## DOCUMENT TEXT:
::::::
From: | Jeff Janes <jeff(dot)janes(at)gmail(dot)com> |
---|---|
To: | Michael Malis <michaelmalis2(at)gmail(dot)com> |
Cc: | Tom Lane <tgl(at)sss(dot)pgh(dot)pa(dot)us>, Pg Hackers <pgsql-hackers(at)postgresql(dot)org> |
Subject: | Re: Highly Variable Planning Times |
Date: | 2017-04-19 21:58:16 |
Message-ID: | CAMkU=1zLjM8LhQtfha36U6dNKCzy3QECh7f6aAJSv=xRCMy8gw@mail.gmail.com |
Views: | Raw Message | Whole Thread | Download mbox | Resend email |
Thread: | |
Lists: | pgsql-hackers |
On Wed, Apr 19, 2017 at 2:39 PM, Michael Malis <michaelmalis2(at)gmail(dot)com>
wrote:
> > TBH, I see no convincing explanation in that article of why 1300 partial
> > indexes are a good idea.
>
> I don't like it much either. I've been trying to eliminate most of the
> need for the partial indexes, but this is the current state of things.
>
> > *At best*, you're doing substantial work in the
> > planner to avoid the first tree descent step or two in a single
> > non-partial index.
::::::
## RAW RECORDS:

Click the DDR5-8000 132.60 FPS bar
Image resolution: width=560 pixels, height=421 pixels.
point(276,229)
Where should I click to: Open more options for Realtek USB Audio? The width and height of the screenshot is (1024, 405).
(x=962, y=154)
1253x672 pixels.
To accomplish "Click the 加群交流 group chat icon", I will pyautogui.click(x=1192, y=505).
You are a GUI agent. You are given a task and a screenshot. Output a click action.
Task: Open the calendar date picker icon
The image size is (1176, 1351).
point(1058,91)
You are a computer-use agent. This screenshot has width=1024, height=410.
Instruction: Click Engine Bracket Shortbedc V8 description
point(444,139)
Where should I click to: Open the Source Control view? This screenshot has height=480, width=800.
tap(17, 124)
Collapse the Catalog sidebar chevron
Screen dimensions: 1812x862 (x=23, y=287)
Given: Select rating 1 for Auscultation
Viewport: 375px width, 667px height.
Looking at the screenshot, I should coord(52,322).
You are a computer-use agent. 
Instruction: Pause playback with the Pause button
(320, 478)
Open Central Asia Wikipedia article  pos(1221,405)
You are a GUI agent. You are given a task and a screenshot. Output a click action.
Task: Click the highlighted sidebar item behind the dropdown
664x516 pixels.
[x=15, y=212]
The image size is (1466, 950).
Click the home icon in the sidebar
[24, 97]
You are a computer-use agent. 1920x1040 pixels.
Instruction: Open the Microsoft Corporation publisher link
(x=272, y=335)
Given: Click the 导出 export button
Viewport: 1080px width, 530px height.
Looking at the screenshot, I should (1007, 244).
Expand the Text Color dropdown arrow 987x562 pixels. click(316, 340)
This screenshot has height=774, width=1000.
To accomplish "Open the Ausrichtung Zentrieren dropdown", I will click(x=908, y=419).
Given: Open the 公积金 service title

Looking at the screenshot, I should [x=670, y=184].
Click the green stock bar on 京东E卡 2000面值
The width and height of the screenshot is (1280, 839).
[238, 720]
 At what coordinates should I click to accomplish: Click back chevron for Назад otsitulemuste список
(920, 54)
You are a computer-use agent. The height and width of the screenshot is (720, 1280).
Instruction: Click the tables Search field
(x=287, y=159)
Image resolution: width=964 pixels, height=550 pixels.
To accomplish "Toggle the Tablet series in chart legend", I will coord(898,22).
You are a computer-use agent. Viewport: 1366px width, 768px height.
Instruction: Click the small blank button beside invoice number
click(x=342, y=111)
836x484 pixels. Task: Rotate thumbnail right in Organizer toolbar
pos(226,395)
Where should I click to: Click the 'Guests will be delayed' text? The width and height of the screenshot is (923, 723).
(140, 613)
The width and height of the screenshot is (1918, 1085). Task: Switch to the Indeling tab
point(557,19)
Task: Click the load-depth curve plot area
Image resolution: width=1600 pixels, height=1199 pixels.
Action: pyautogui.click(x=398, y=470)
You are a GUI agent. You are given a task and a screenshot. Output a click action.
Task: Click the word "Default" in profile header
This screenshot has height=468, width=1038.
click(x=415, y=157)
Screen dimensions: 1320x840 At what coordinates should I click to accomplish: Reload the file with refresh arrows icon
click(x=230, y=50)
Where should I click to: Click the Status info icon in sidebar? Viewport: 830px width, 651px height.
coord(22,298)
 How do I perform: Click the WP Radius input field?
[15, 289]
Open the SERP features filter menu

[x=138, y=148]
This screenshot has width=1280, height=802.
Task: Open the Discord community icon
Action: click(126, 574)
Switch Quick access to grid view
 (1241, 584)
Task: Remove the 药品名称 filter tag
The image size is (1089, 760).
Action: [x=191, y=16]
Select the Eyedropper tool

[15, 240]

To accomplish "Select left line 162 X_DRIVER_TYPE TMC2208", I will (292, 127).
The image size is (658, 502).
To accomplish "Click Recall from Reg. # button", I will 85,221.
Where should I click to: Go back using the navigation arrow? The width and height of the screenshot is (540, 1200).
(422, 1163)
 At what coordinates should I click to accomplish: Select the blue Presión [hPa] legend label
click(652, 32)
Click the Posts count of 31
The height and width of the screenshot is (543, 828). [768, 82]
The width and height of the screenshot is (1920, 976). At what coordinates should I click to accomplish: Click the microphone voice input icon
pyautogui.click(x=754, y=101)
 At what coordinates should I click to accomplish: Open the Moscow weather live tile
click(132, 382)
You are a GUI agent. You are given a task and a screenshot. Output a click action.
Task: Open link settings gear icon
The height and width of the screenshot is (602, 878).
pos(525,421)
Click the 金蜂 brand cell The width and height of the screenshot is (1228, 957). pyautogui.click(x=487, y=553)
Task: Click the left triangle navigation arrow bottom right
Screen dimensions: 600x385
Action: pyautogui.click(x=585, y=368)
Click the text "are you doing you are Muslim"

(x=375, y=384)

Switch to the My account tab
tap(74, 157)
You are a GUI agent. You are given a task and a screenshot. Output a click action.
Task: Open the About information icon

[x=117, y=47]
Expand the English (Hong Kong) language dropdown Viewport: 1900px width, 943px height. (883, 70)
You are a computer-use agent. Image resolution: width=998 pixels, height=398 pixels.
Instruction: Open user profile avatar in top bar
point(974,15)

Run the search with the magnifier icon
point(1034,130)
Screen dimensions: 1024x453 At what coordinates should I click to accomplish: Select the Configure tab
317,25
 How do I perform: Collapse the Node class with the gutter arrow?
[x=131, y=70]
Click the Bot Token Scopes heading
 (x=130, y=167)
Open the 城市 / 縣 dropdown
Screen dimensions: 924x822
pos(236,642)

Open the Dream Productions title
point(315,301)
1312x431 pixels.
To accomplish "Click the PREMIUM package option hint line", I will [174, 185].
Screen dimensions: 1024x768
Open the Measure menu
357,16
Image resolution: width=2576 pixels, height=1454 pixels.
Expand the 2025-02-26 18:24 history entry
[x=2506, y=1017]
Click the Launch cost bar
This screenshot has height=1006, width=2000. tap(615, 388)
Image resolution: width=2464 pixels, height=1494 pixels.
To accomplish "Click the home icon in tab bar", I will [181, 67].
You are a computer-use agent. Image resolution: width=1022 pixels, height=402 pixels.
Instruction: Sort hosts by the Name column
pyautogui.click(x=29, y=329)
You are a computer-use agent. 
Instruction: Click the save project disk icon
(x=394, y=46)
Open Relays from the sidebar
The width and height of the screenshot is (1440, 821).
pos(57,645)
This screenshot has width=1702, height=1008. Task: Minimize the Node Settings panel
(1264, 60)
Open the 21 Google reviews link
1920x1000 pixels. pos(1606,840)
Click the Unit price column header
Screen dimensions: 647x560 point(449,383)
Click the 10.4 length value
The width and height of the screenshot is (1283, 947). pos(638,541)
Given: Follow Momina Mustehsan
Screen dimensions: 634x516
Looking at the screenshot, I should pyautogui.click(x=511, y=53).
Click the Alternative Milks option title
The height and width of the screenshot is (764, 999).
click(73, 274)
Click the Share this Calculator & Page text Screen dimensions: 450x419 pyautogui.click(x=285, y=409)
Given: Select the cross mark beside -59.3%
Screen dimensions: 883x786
::::::
## DIRECTIVES:
[A] Set down, word for word, the stretch of the email above from "From: | Jeff" through "a good idea.".
[B] In the email, how many partial indexes does the quoted remark say have not been shown to be a good idea?
[C] List every option given on the Views line of the email's header.

## RESPONSES TO THE TASKS:
[A]
From: | Jeff Janes <jeff(dot)janes(at)gmail(dot)com> |
---|---|
To: | Michael Malis <michaelmalis2(at)gmail(dot)com> |
Cc: | Tom Lane <tgl(at)sss(dot)pgh(dot)pa(dot)us>, Pg Hackers <pgsql-hackers(at)postgresql(dot)org> |
Subject: | Re: Highly Variable Planning Times |
Date: | 2017-04-19 21:58:16 |
Message-ID: | CAMkU=1zLjM8LhQtfha36U6dNKCzy3QECh7f6aAJSv=xRCMy8gw@mail.gmail.com |
Views: | Raw Message | Whole Thread | Download mbox | Resend email |
Thread: | |
Lists: | pgsql-hackers |
On Wed, Apr 19, 2017 at 2:39 PM, Michael Malis <michaelmalis2(at)gmail(dot)com>
wrote:
> > TBH, I see no convincing explanation in that article of why 1300 partial
> > indexes are a good idea.

[B] 1300

[C] Raw Message, Whole Thread, Download mbox, Resend email